I’m reading My Southern Journey by Rick Bragg right now. Well, actually, I’m listening to it on Audibles. Rick Bragg reads it himself, and he has this fine Southern voice and it’s like listening to a story teller rocking back and forth on his front porch talking all about Southern cookin’. Because two hours into the book and every single story has been about food.
Today, driving to work my mouth watered as I listened to Rick Bragg’s deliciously Southern accent discuss oysters and cole slaw, fried chicken and pork cracklins, then grouper sandwiches. The man has an obsession with food, and his book has succeeded in making me thoroughly and completely hungry. He’s also reminded me of the good cooking I grew up with. My poor children have not had the same experience, because butter, fat, and Crisco oil all clog arteries and organic is in these days–even in the deep South. Plus, I care about my waistline and I want to make sure I’m healthy so I can live a long life. Everything kills you these days, but I’d at least like to try to lengthen my life by eating healthy and exercising. And then there’s the time it takes to cook good, Southern, home cooked meals. In our fast paced world, I simply don’t have the time to cook. My husband does most of the cooking, and he grew up with an Italian grandmother so you can imagine what we eat: pasta and pizza.
I was raised in Montgomery, Alabama. Not born there. As a kid, I used to love to brag that I was born in San Francisco, California. It gave me credit as something other than a Southerner. I rarely told people I’d lived there for less than a year, then moved on to New Orleans and lived in Montgomery by the time I was two. Why expound when one could brag about their non-provincial roots? Touting that I came from California made me special or different, at least in my eyes, and I’d always prided myself on both.
Montgomery is not a small town, but it has a small town feel. There is plenty of gossip. There are plenty of ways for stories to get back to your mother and father. Everywhere I went, growing up, someone knew my parents. And in my house there was plenty of good Southern food. Plates of comfort served hot.

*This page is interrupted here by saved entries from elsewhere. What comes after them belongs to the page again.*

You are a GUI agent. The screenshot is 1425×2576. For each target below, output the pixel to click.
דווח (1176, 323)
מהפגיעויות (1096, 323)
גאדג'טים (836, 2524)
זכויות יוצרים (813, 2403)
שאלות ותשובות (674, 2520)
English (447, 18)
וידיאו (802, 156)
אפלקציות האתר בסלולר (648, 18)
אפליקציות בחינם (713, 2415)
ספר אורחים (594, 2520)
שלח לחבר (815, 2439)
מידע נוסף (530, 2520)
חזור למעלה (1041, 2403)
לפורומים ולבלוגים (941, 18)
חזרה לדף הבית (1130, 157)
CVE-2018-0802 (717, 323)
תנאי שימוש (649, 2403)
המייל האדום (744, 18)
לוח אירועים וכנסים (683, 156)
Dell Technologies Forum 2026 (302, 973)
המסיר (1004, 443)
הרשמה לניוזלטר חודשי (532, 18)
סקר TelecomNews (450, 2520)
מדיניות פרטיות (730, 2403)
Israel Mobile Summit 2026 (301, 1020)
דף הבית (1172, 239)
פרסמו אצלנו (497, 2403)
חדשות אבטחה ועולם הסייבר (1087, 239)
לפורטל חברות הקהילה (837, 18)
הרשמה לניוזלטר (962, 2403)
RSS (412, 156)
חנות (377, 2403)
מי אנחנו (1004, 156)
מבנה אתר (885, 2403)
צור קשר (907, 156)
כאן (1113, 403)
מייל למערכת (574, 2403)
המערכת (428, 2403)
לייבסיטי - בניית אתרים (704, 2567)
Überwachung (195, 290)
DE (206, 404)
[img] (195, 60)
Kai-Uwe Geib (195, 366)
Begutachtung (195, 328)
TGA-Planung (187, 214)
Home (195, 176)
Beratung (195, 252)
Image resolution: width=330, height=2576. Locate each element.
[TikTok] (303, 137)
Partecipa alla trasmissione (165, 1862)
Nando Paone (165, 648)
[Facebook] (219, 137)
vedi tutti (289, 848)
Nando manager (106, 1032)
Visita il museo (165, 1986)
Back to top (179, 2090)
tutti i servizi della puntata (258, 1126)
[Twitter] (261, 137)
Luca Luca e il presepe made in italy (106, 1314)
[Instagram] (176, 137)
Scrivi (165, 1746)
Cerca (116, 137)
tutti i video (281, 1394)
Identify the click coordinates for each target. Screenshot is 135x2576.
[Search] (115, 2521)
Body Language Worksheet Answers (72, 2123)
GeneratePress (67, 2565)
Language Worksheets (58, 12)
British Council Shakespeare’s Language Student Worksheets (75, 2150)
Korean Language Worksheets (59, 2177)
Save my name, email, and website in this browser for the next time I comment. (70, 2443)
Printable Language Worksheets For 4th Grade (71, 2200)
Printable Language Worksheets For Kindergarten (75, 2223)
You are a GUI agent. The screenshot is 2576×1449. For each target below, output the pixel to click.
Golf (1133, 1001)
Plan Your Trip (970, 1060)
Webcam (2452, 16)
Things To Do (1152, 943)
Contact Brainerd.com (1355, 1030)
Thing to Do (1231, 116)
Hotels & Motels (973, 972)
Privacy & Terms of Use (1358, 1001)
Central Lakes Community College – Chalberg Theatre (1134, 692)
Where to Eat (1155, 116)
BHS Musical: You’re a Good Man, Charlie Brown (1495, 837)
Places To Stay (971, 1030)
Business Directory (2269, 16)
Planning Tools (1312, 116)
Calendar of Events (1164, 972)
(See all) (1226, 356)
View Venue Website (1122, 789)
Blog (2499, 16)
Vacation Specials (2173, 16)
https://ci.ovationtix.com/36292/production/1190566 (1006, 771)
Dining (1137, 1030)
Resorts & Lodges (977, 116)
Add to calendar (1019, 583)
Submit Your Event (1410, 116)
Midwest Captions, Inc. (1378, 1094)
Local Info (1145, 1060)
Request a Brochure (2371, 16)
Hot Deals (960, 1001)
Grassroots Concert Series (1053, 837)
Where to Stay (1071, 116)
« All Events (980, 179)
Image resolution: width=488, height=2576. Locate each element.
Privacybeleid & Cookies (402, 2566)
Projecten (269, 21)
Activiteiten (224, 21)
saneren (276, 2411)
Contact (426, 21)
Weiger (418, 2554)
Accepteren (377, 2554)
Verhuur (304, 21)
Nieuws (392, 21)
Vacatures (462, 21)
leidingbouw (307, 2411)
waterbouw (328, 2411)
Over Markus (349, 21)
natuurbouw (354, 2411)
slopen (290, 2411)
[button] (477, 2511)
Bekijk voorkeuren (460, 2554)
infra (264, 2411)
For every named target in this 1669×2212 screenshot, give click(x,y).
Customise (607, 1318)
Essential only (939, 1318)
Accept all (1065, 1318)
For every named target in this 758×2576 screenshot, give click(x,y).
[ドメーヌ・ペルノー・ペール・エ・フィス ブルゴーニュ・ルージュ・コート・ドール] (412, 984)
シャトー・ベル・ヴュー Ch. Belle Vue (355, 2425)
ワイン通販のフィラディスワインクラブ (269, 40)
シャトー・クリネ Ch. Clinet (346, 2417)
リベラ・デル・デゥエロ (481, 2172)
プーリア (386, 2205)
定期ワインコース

My mom learned most of her cooking in New Orleans it seems. Her specialties were cajun in nature: seafood gumbo, red beans and rice, barbecue shrimp (which is just shrimp drenched in butter with slices of lemon–or so it seems). When my mom made red beans and rice, she always set out the oil and vinegar for us to add plus scallions. I still like it that way, soaked with yellow olive oil and so vinegary it almost taste tart. I’d eat the red beans and rice, but my taste buds relished the sausage which were always tender from being soaked in the juices of the soup. To this day, this is my favorite recipe of my mother’s but she doesn’t make it anymore because she and my dad are now vegetarian.
Today after I listened to Rick Bragg drone on and on about Southern food I decided I just had to have some fried chicken. I went with a coworker to Martin’s. Martin’s Restaurant is a Montgomery staple and has been around forever. When I was a kid, Patrick Swayze (RIP) even stopped by one day to get some fried chicken. I was heartbroken we didn’t eat there that night, because I had a thing for Swayze after seeming him gyrate his hips in Dirty Dancing. Martin’s has the best fried chicken in town. Since I’m still not running (tomorrow, hopefully), I just had one breast accompanied by cornbread, collard greens, and of course, fried green tomatoes. You should stop by and have a meat and three one day. And don’t forget the sweet tea.